Tuesday, June 02, 2009

Ayahku Idolaku

Dulu ketika aku menjalani masa kehamilan dan masa awal lahirnya Hanif, aku hampir selalu khawatir bila Hanif tidak punya figur kuat tentang ayahnya. Kehadiran ayahnya yang cuma dua hari setiap minggu cukup beralasan untuk membuatku berpikir bahwa ia tidak akan pernah bisa akrab dan dekat dengan ayahnya. Bagiku ini adalah masalah pelik, mengingat ia laki-laki dan butuh figur ayah sebagai role model. Ternyata dugaanku meleset.

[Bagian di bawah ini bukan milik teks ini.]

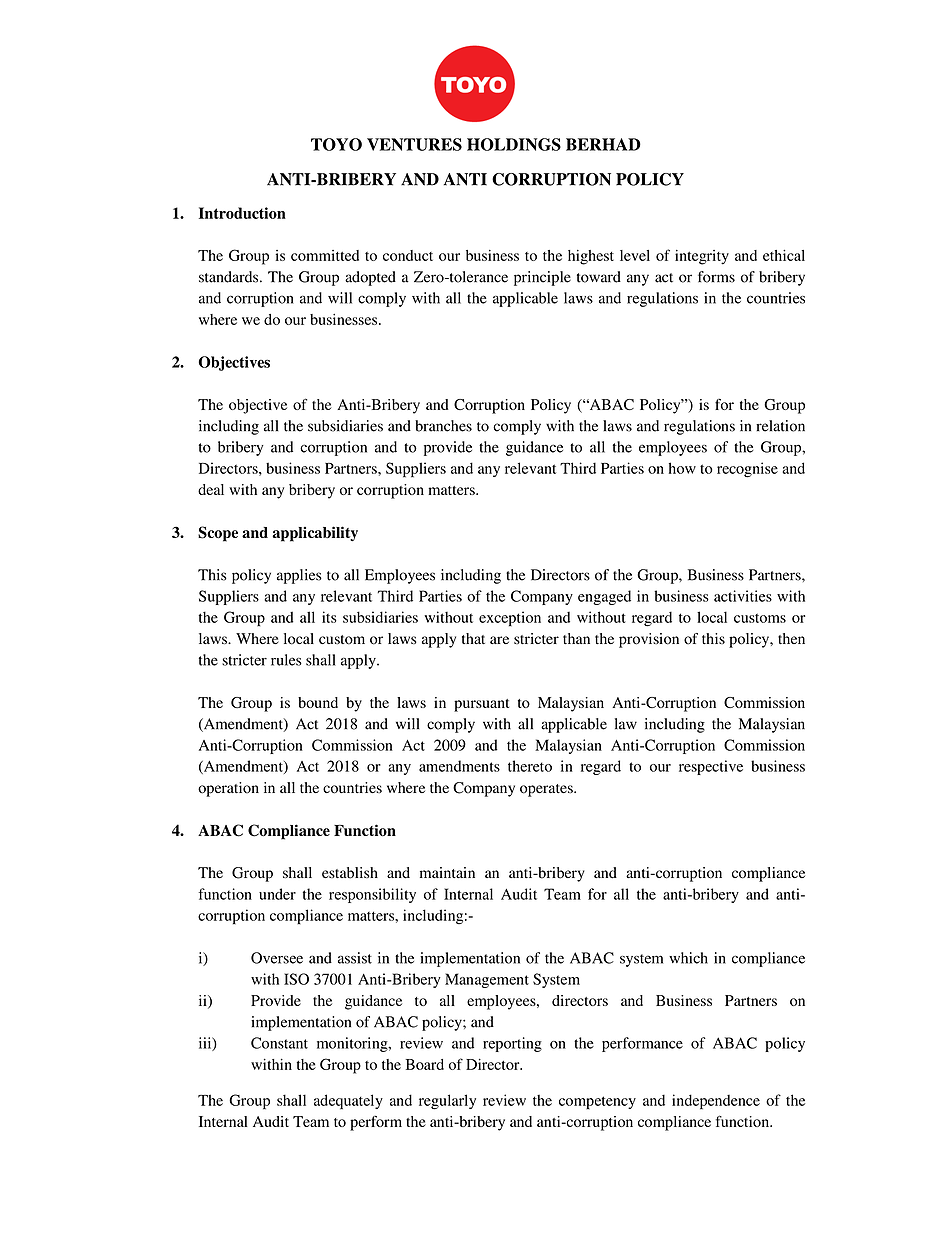  I want to click on respective, so click(711, 767).
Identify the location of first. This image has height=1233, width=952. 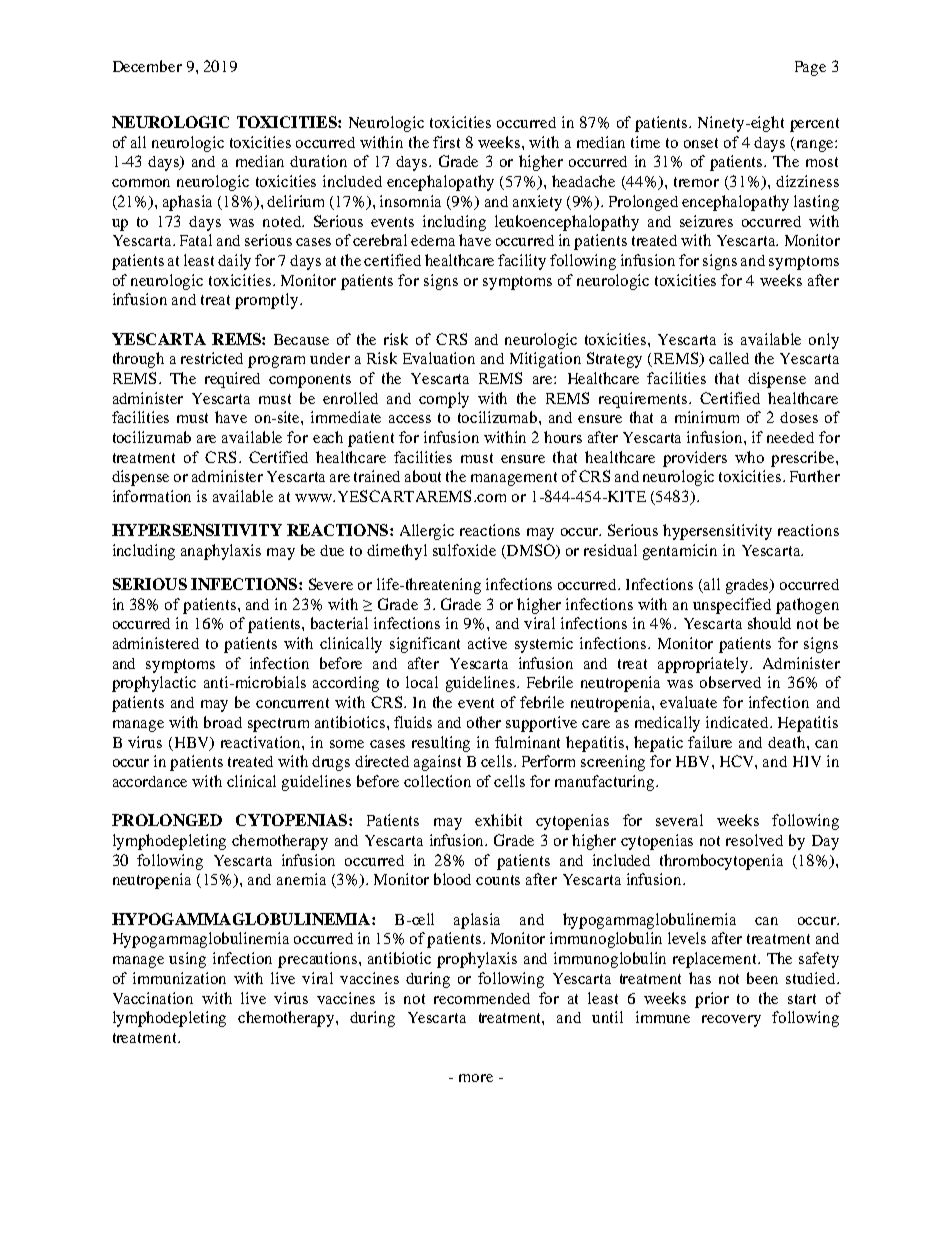
(446, 142).
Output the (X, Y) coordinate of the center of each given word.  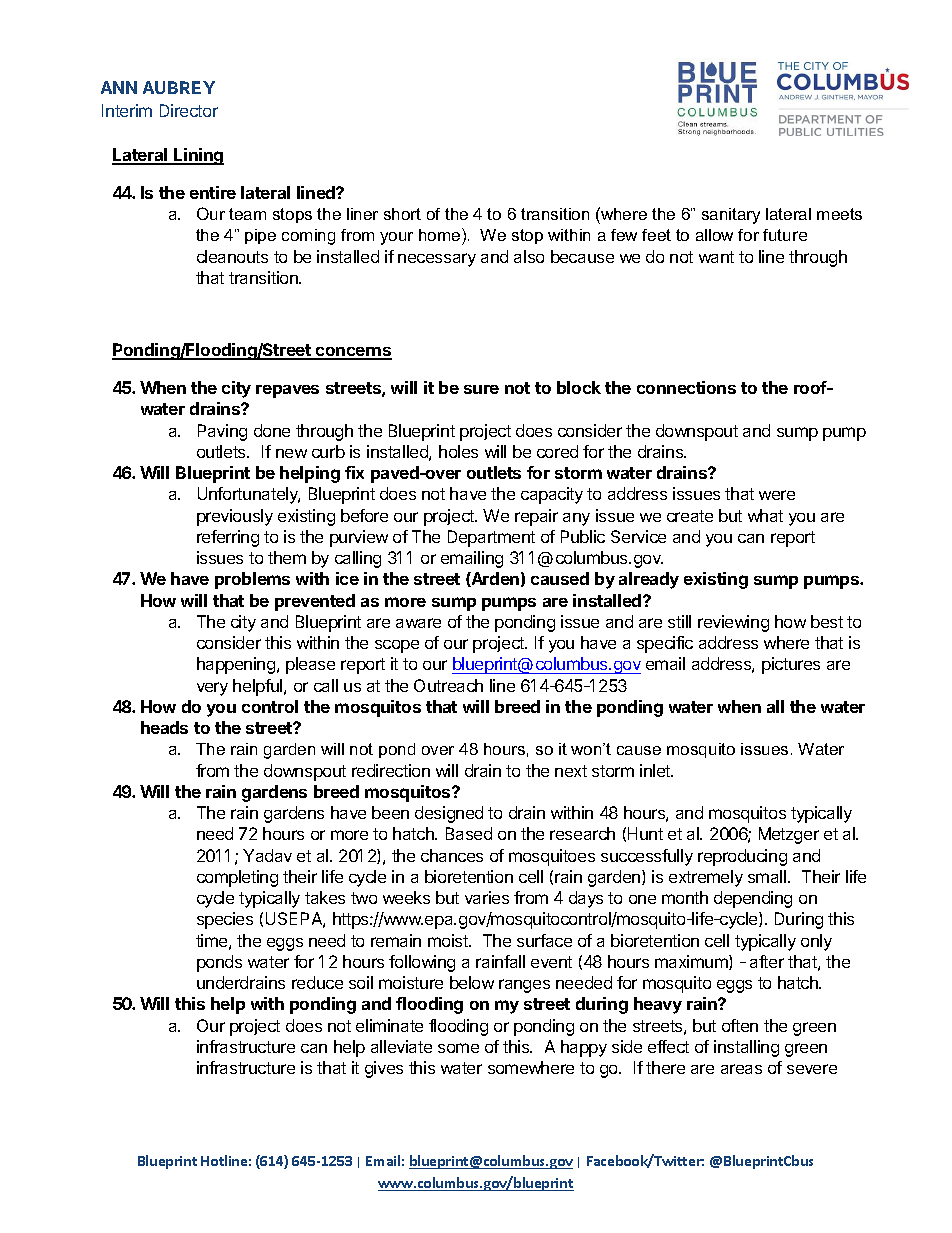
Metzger (789, 835)
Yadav (267, 855)
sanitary (731, 216)
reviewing (733, 623)
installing (746, 1048)
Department (491, 538)
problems (252, 580)
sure (481, 389)
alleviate (401, 1046)
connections (686, 387)
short (402, 214)
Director (189, 110)
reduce (317, 982)
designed (449, 814)
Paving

Tiap kali Ayah datang, Hanif dengan semangat empat lima menyongsongnya. Sambil tertawa-tawa riang, ia menghambur ke pelukan Ayah. Selanjutnya bisa ditebak. Selama akhir pekan, tak mau dia pisah dari Ayah. Inginnya bermain-main terus bersama Ayah, tak peduli malam sudah larut sekalipun. Bunda jadi tak laku, apalagi si Mbak.

Berdua, mereka memainkan permainan yang tak pernah Hanif mainkan bersama Bunda. Permainan laki-laki, sebut Bunda. Seperti loncat-loncatan, jungkir balik, gendong-gendongan di atas pundak dan punggung, dan sederet permainan lain yang Bunda males mainkan karena bikin capek, hehehe.

Syukurlah kalau Hanif sangat dekat dengan Ayah. Meskipun masih kecil, ia sudah punya ikatan dengan Ayah. Tak apalah Bunda tak laku, toh jadi malah bebas punya waktu untuk diri sendiri, hehehe.